Cette nouvelle affaire de parachute doré, révélée par l'hebdomadaire Marianne jeudi, a d'autant plus scandalisé que, si Denis Gautier-Sauvagnac a dû partir, c'est parce qu'il est soupçonné d'avoir retiré 19 millions d'euros des caisses de l'UIMM!
Et ce n'est pas tout: l'UIMM aurait aussi accepté de prendre en charge les éventuelles conséquences financières de l'affaire, en échange, selon Marianne, du silence de l'intéressé sur l'identité des bénéficiaires des retraits.
La colère de la patronne des patrons
Même si Denis Gautier-Sauvagnac a démenti avoir vendu son silence, Laurence Parisot est furieuse. La présidente du Medef a immédiatement déclaré la guerre à l'immoralité. "Trop c'est trop, ça abîme l'image des entreprises", s'est-elle insurgé dès samedi sur France 2.

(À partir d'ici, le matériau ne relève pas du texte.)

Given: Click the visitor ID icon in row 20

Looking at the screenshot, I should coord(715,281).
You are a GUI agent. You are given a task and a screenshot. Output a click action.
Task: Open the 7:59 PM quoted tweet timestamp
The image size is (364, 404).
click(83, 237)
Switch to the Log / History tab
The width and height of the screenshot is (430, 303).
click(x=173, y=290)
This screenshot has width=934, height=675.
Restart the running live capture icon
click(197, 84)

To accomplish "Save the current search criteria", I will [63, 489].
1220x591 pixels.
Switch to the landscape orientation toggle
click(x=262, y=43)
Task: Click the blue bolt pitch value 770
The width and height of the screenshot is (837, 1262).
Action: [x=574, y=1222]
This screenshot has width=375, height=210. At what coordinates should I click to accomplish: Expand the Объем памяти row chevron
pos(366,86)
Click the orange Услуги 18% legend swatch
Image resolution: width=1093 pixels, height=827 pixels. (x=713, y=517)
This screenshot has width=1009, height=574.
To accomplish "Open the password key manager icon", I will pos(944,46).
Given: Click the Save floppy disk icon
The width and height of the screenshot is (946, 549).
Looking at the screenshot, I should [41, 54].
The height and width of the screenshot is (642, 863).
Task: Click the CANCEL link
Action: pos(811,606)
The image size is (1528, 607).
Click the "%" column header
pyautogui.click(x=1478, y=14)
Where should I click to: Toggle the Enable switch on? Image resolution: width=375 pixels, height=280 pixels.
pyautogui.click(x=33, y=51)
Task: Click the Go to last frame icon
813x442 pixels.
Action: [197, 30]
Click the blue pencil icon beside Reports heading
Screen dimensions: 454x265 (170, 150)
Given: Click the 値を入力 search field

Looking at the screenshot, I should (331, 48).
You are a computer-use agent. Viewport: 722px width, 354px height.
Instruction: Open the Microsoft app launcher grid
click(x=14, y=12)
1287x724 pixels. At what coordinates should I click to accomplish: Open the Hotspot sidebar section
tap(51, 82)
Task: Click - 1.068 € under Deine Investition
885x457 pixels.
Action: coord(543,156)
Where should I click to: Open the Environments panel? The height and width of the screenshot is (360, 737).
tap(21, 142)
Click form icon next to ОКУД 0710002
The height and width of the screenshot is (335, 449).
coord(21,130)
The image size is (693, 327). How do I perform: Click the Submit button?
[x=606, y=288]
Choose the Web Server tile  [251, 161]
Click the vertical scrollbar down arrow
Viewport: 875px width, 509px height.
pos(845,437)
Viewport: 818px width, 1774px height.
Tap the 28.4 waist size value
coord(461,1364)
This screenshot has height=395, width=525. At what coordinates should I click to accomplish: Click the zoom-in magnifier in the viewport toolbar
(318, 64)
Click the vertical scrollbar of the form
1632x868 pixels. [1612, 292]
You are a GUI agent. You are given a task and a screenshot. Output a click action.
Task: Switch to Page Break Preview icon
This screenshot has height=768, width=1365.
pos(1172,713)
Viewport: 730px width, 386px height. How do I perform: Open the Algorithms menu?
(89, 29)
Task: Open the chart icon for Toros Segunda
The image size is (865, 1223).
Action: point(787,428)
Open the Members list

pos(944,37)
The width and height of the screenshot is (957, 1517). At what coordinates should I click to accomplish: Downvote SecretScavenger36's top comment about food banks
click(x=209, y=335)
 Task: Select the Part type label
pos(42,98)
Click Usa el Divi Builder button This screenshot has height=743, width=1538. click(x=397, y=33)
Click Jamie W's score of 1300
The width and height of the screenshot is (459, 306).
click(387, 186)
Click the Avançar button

L'UIMM n'est pas une filiale du Medef, elle est son plus puissant adhérent. Le scandale ne peut donc pas laisser le Medef indemne.
Comme Laurence Parisot, pensez-vous que ces pratiques sont insupportables et qu'il est temps de changer les pratiques au Medef et peut-être au-delà?
Ou bien craignez-vous la déstablilisation du système? Denis Gautier-Sauvagnac serait-il un bouc émissaire?